The aim of Yoga is the attainment of the physical, mental and spiritual health. Patanjali has recommended eight stages of Yoga discipline. They are:
The practice of Yoga helps to develop qualities like positive thinking, inner peace, compassion, skill for non violent conflict resolution, respect for the self and others etc. which are regarded as components of peace behaviour. In other words, the practice of Yoga helps in the harmonious development of the body, mind and spirit. Meditation, the seventh stage of Yoga, is considered as an effective tool for finding within oneself a peaceful oasis of relaxation and stress relief.

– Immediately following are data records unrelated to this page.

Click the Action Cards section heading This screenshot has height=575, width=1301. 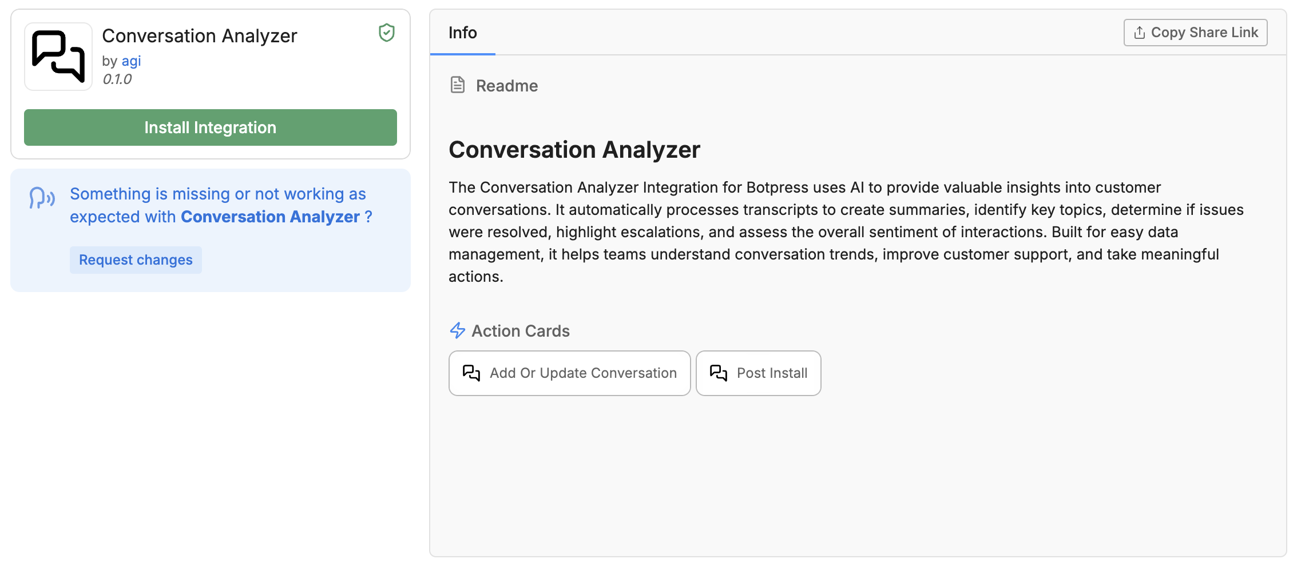pos(520,331)
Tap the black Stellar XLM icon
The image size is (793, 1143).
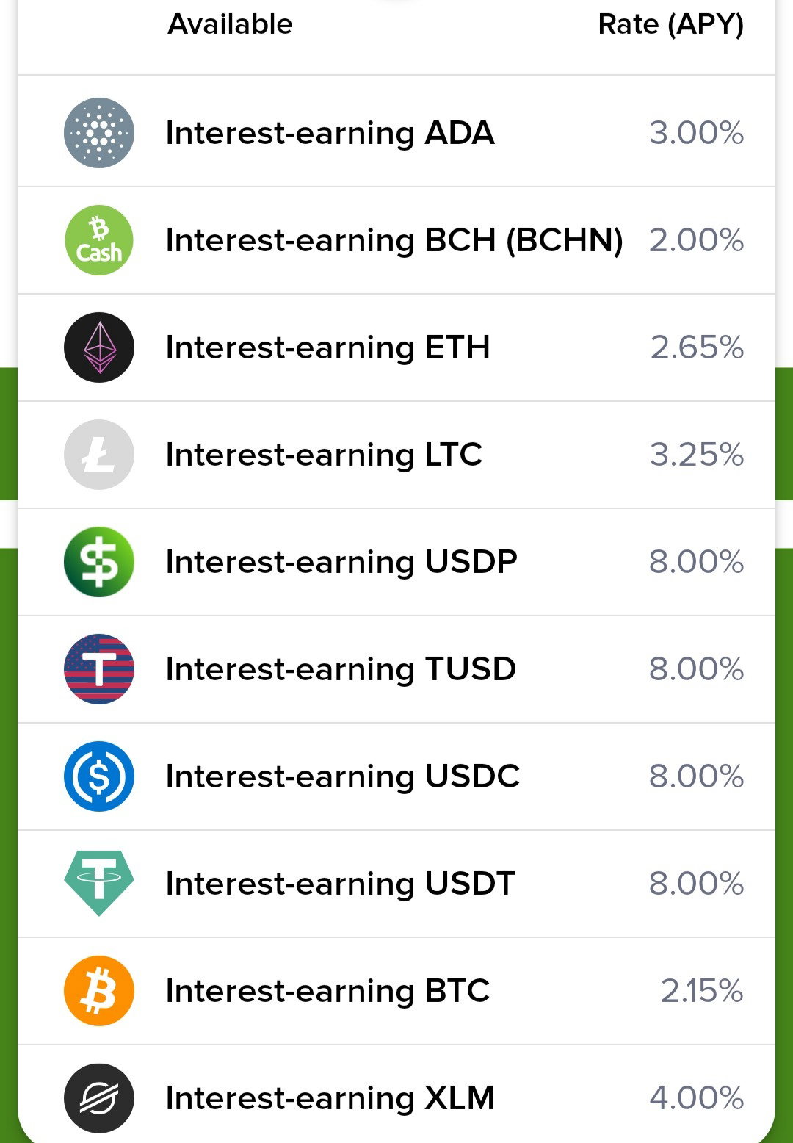pos(99,1098)
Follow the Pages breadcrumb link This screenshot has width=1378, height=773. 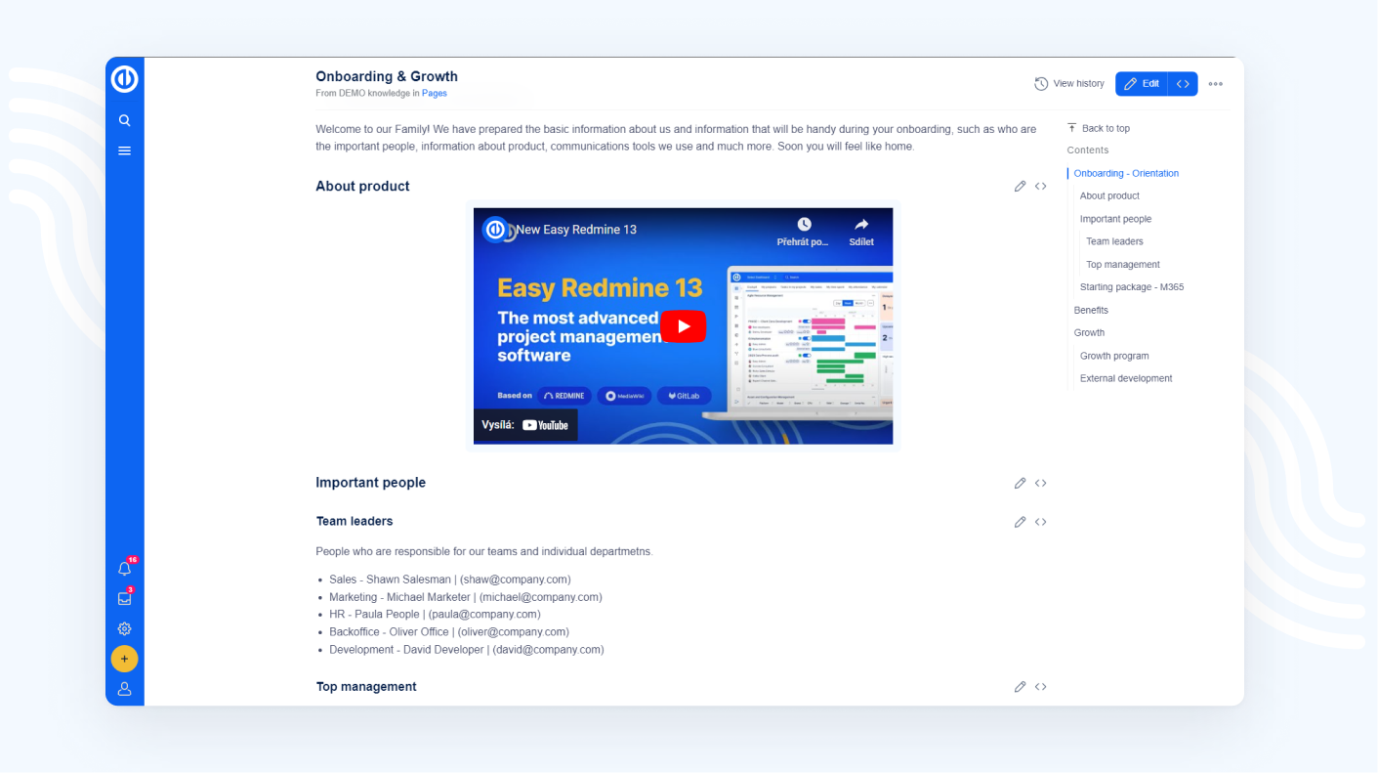[x=435, y=94]
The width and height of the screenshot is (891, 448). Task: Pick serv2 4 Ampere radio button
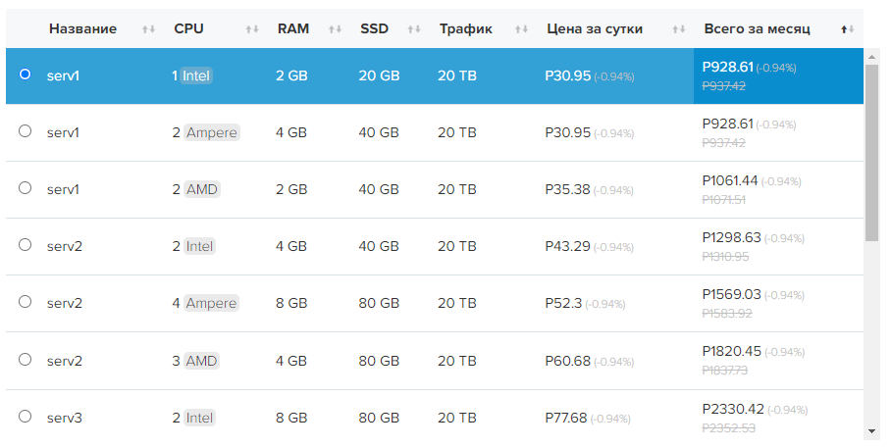[x=26, y=302]
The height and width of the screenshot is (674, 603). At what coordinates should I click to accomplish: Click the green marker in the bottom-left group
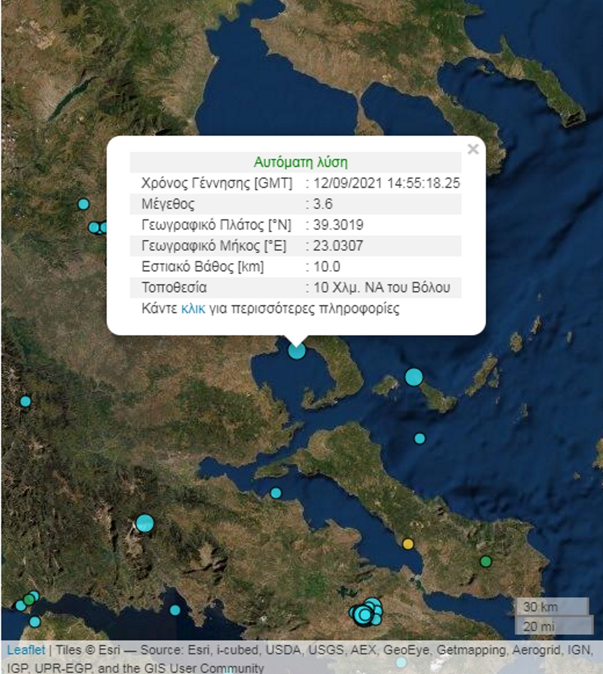click(29, 600)
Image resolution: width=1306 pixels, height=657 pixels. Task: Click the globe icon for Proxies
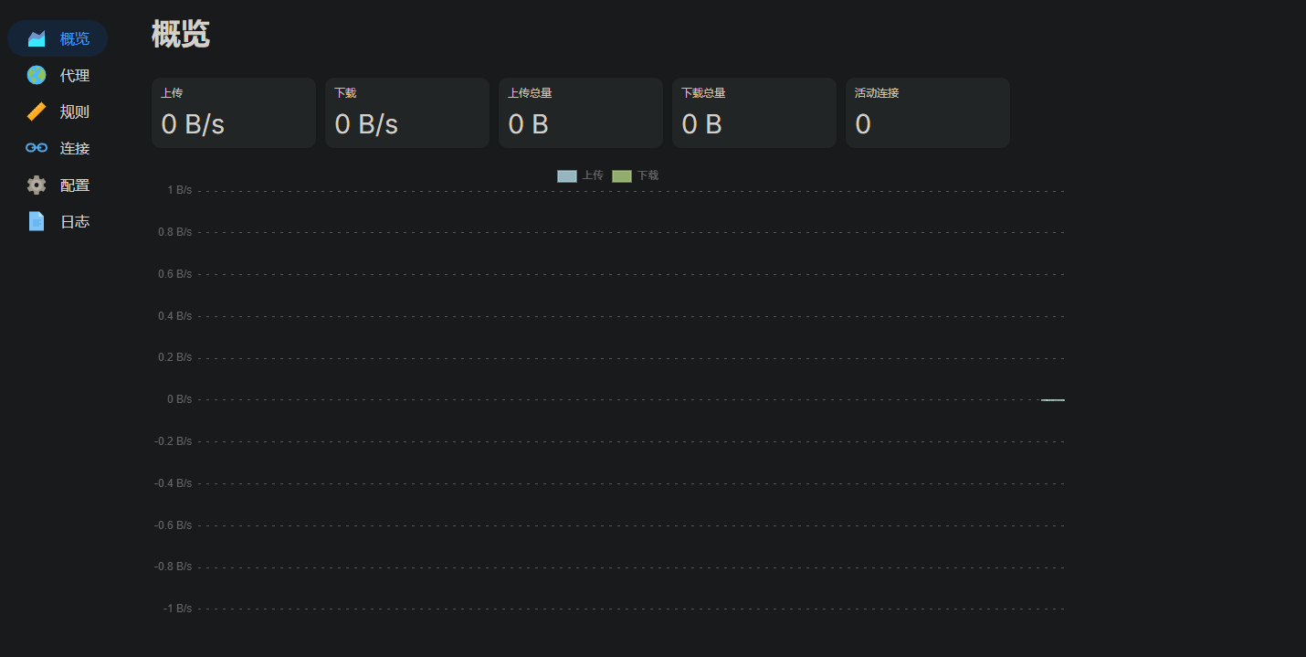[x=37, y=75]
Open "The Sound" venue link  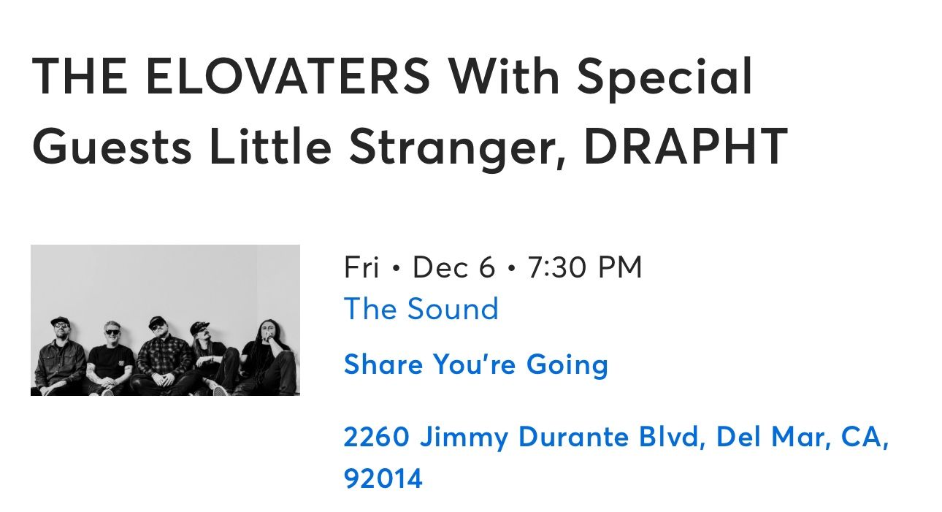tap(421, 309)
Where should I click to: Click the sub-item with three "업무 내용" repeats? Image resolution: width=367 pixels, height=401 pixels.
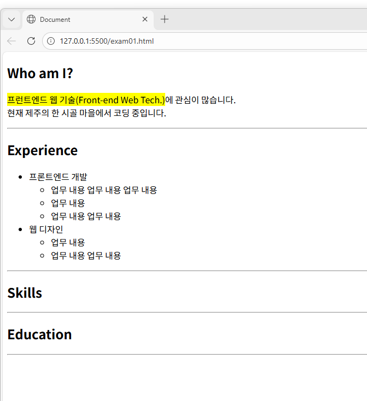104,190
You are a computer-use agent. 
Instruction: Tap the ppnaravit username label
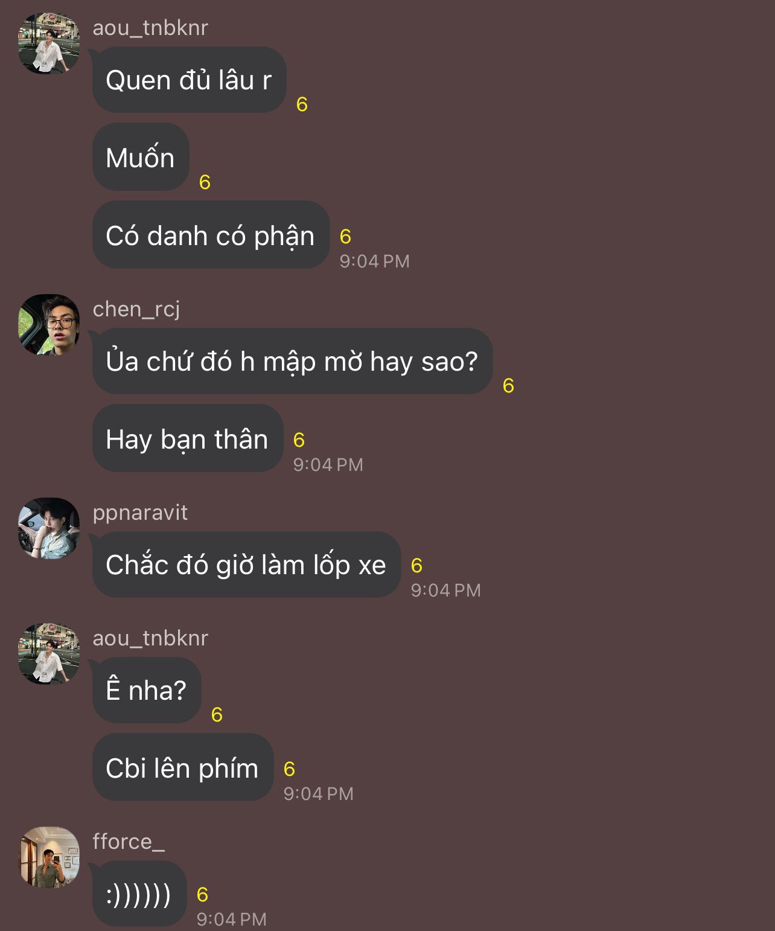[140, 513]
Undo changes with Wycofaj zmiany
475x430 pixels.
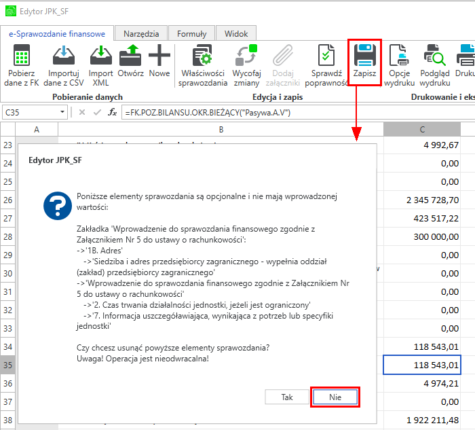coord(246,56)
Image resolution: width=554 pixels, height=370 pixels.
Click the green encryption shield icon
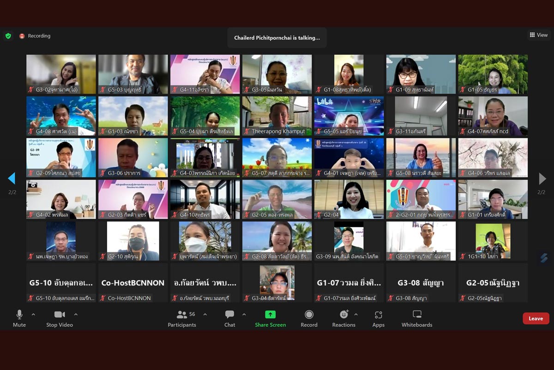point(8,36)
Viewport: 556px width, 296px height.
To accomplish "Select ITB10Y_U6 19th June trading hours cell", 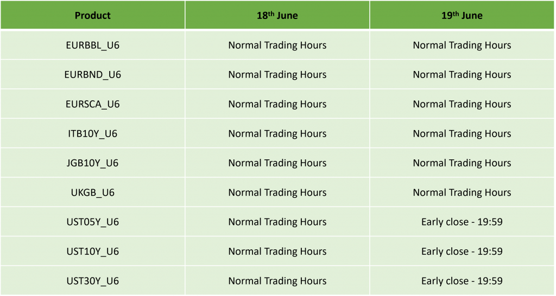I will 462,133.
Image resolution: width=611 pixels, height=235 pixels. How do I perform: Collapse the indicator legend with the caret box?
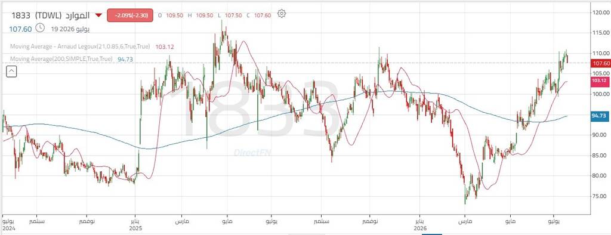tap(11, 72)
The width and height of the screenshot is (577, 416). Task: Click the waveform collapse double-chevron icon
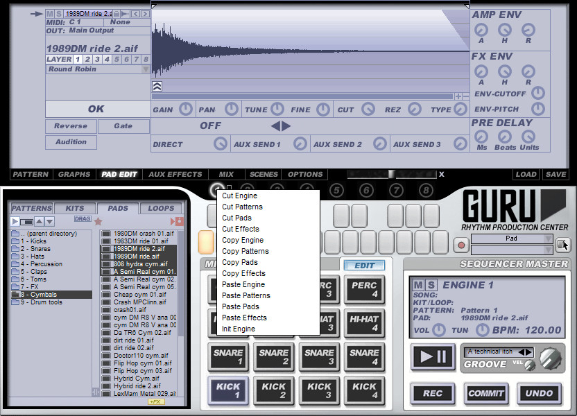coord(157,87)
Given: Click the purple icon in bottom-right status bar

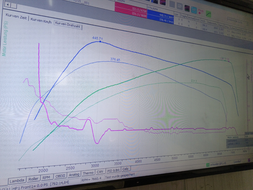Looking at the screenshot, I should (249, 160).
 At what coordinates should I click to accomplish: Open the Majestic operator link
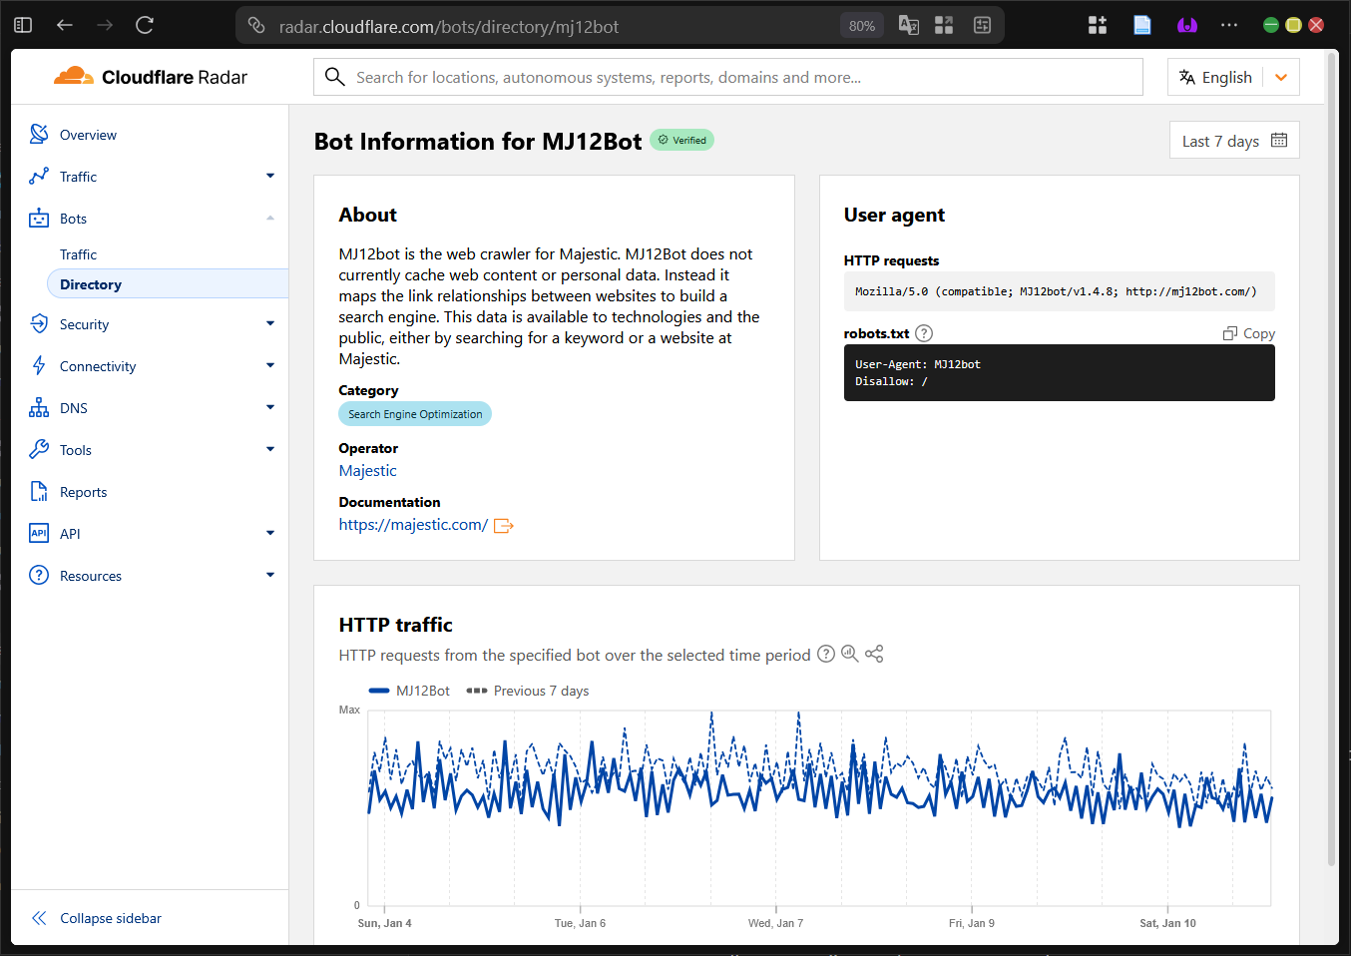pyautogui.click(x=367, y=471)
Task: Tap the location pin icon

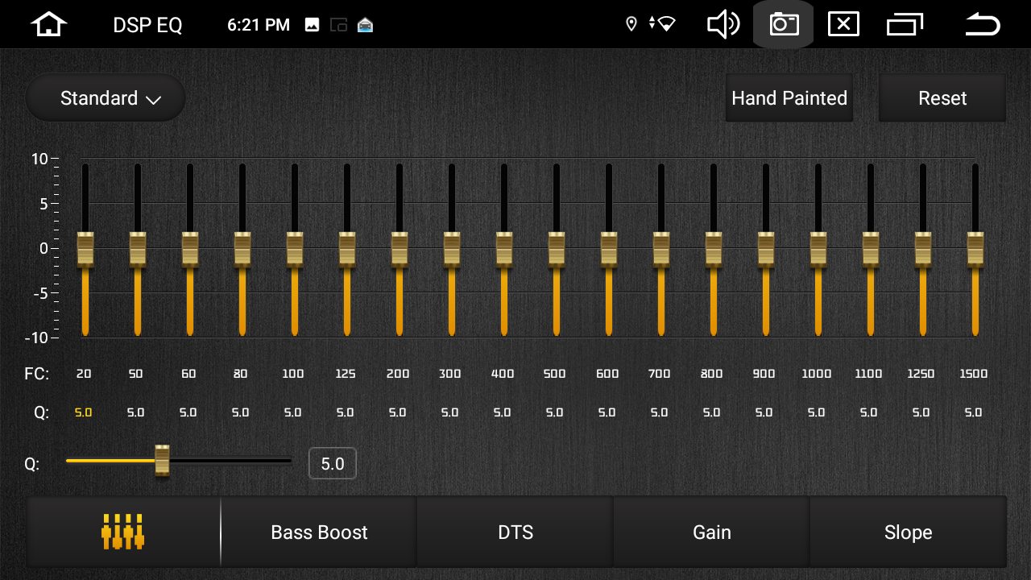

Regular practice of asanas (yoga postures) helps to keep our body fit and strengthen the mind and gives it the tenacity to withstand pain and unhappiness stoically and with fortitude. In this way, it leads to the attainment of mental equilibrium and calmness. Pranayama regulates the breathing process through correct breathing technique13. This helps us put our life energy to creative use. It also helps in releasing tension and developing a relaxed state of mind. As the practice of pranayama facilitates the flow of oxygen to our brain and keeps it at the optimum it becomes an aid to creative thinking. It improves mental clarity, alertness and ensures physical well being. Yoga-nidra, another posture, relaxes our entire physiological and psychological system, thus completely rejuvenating the body and the mind.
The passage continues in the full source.